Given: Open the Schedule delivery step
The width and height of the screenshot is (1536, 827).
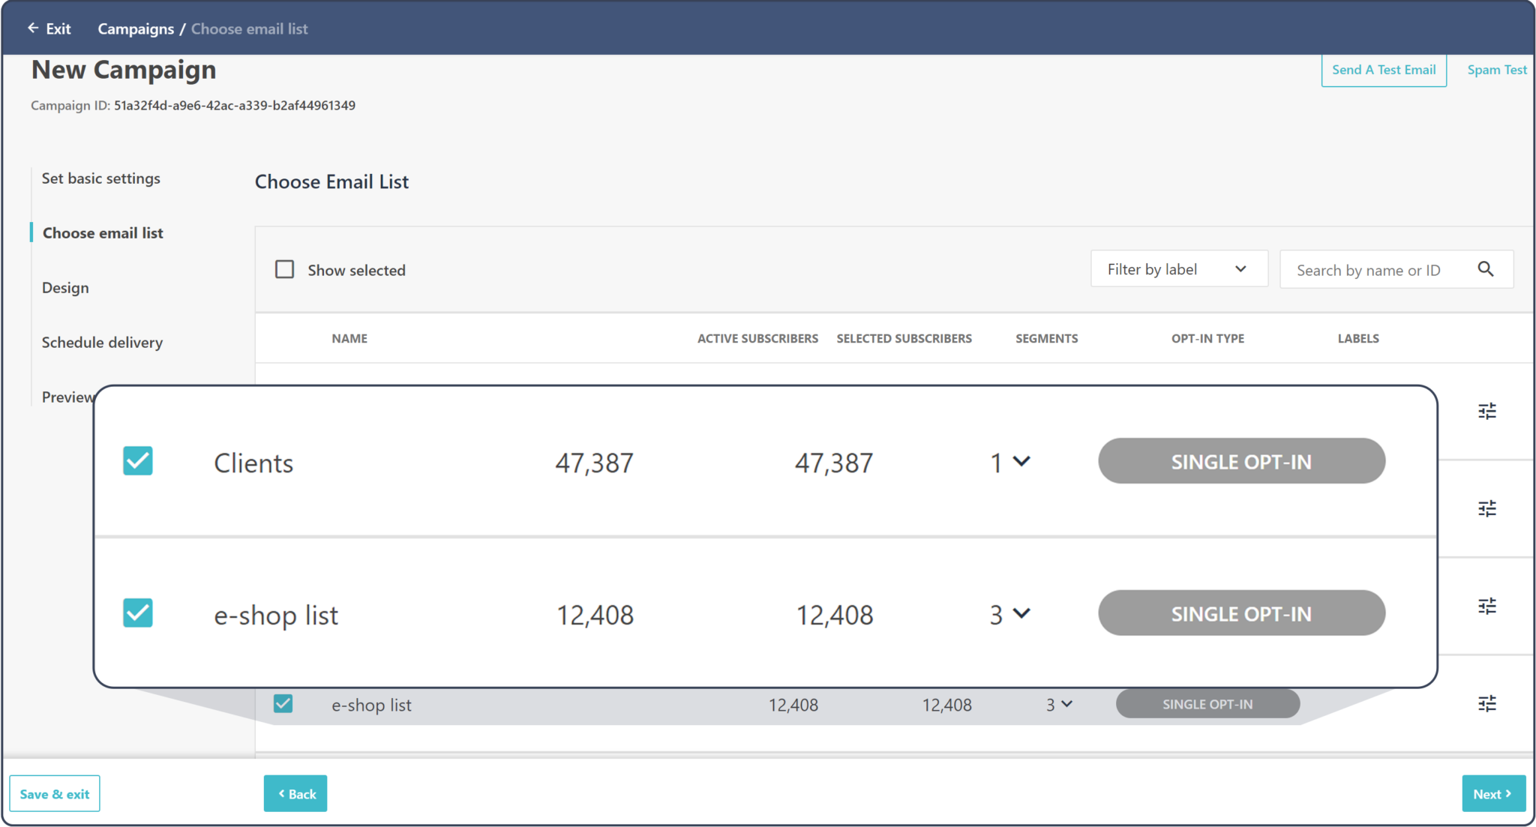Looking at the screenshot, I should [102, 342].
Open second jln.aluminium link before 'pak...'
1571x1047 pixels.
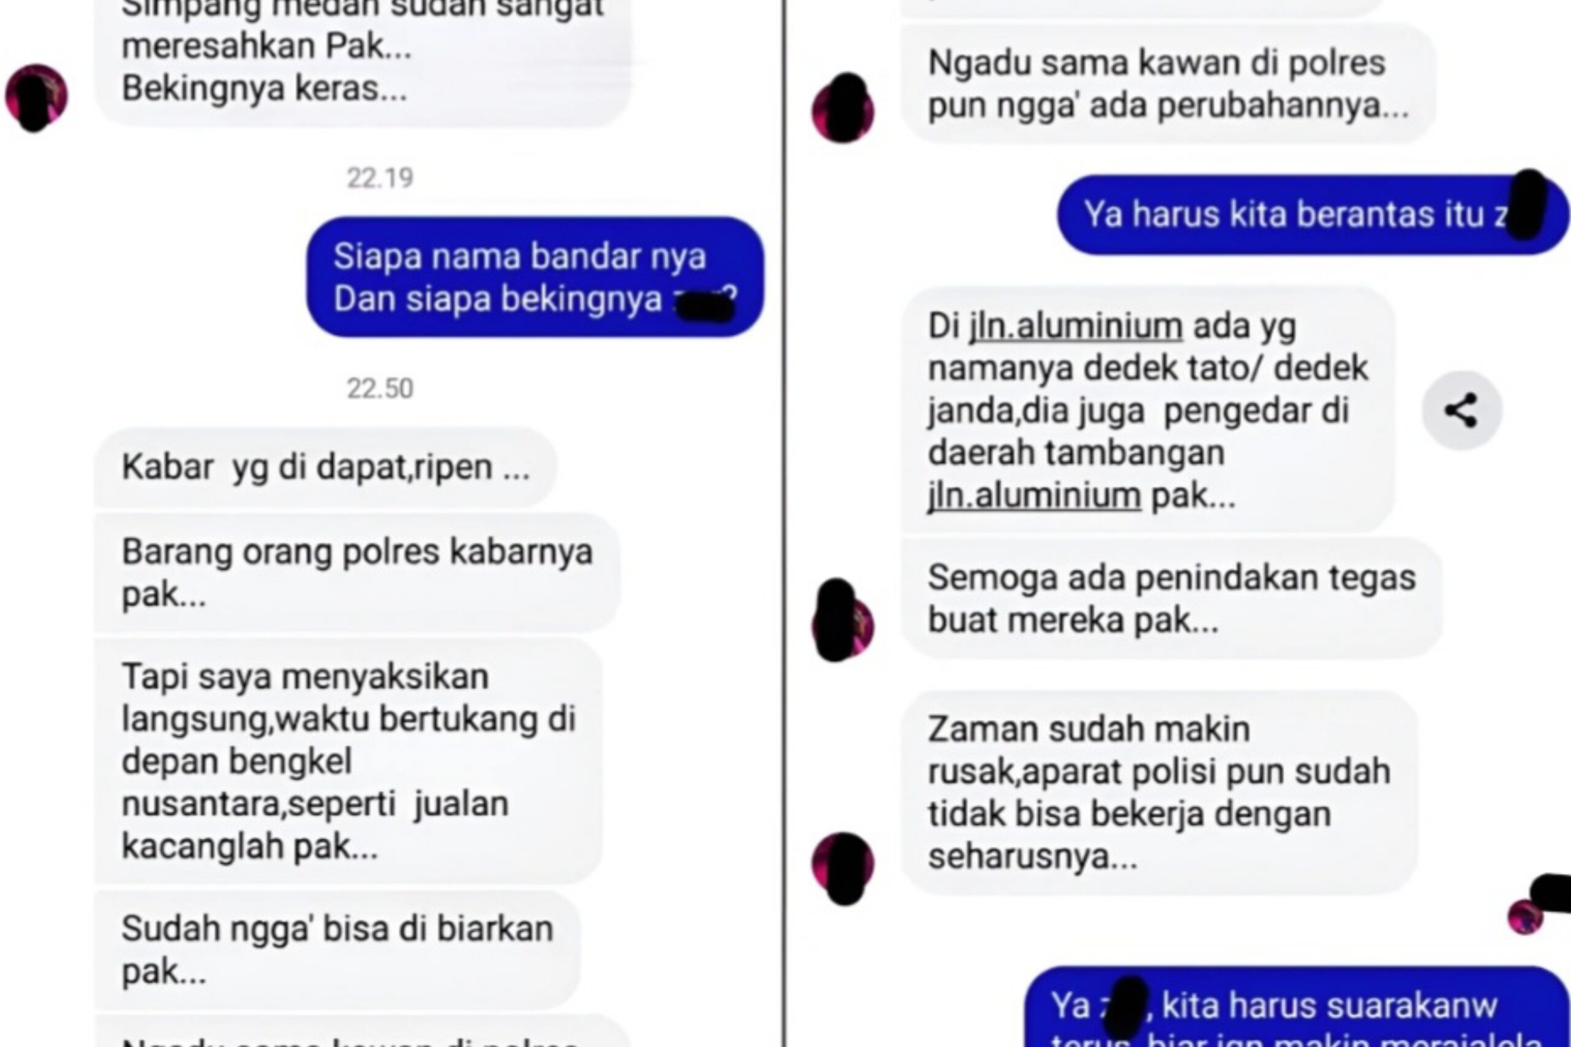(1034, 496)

*Goal*
Swap every "Open" in the records for "Select" and write the records out again with nothing else changed. Leave the pictures out.

*Full output*
Given: Select the Schedule delivery step
The width and height of the screenshot is (1536, 827).
Looking at the screenshot, I should [102, 342].
Select second jln.aluminium link before 'pak...'
1571x1047 pixels.
(1034, 496)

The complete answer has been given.